Across all formulations, the influence of filler type and interaction was evident in the materials’ structural, mechanical, and functional behavior. The dual reinforcement strategy, using both esterified lignin and bioactive extract, led to denser and more resilient matrices, with improved tensile performance, reduced swelling capacity, and a sustained release profile that extended the functional window of the incorporated substances. These findings highlight the versatility of the Gu/DexS matrix as a customizable platform for biomedical and cosmetic uses.

Importantly, all systems maintained high cytocompatibility with human fibroblasts, validating their potential for skin-contact applications. The improved cell viability in the presence of esterified lignin underlines the benefits of strategic chemical functionalization for reducing cytotoxicity while maintaining mechanical strength. Additionally, the in vitro anti-inflammatory activity of the RC-containing systems supports their relevance for topical therapeutic use, particularly in products aimed at calming irritation, inflammation, or oxidative stress.

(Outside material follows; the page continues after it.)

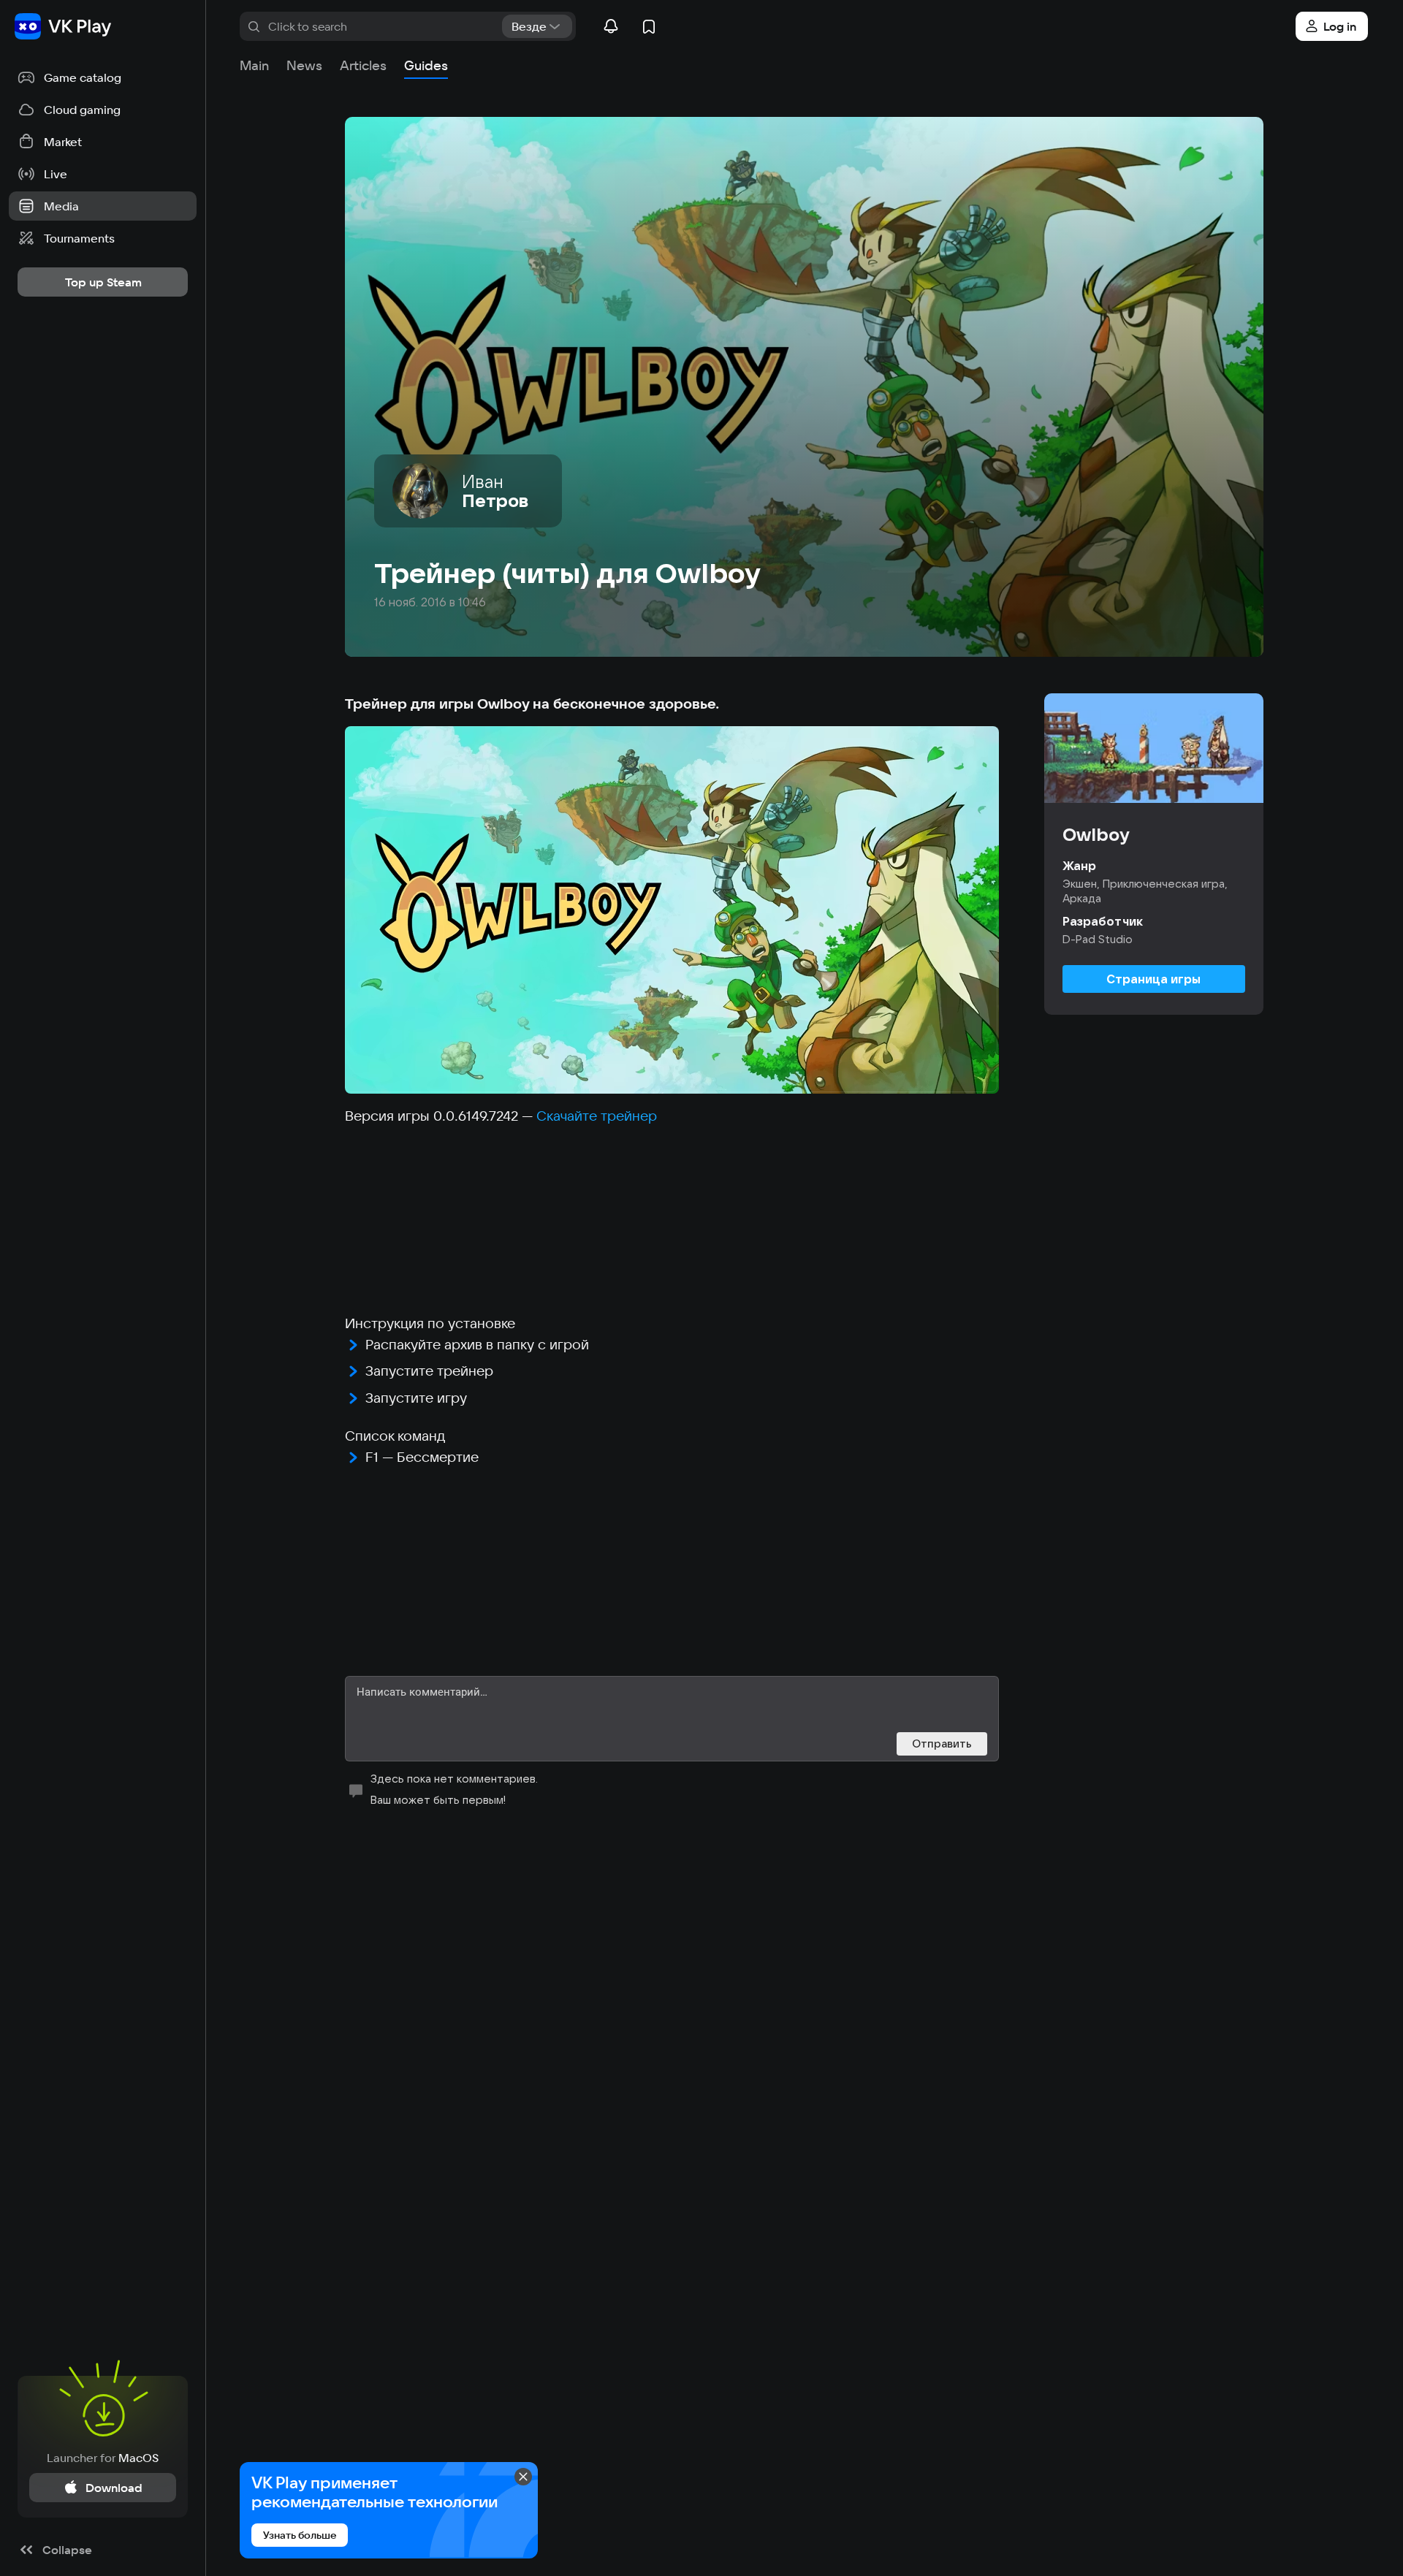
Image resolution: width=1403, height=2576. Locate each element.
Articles (363, 65)
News (304, 65)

In summary, this study demonstrates that, by integrating naturally derived polysaccharides, functionalized lignin, and plant extracts, it is possible to obtain advanced materials with a tuned balance of mechanical robustness, functional delivery, and biological safety. Among all tested variants, the Gu/DexS/LiAs/RC formulation stood out as a lead candidate, offering enhanced performance without compromising eco-compatibility. These findings contribute to the growing field of sustainable bio-based materials for dermal systems that are both effective and environmentally responsible.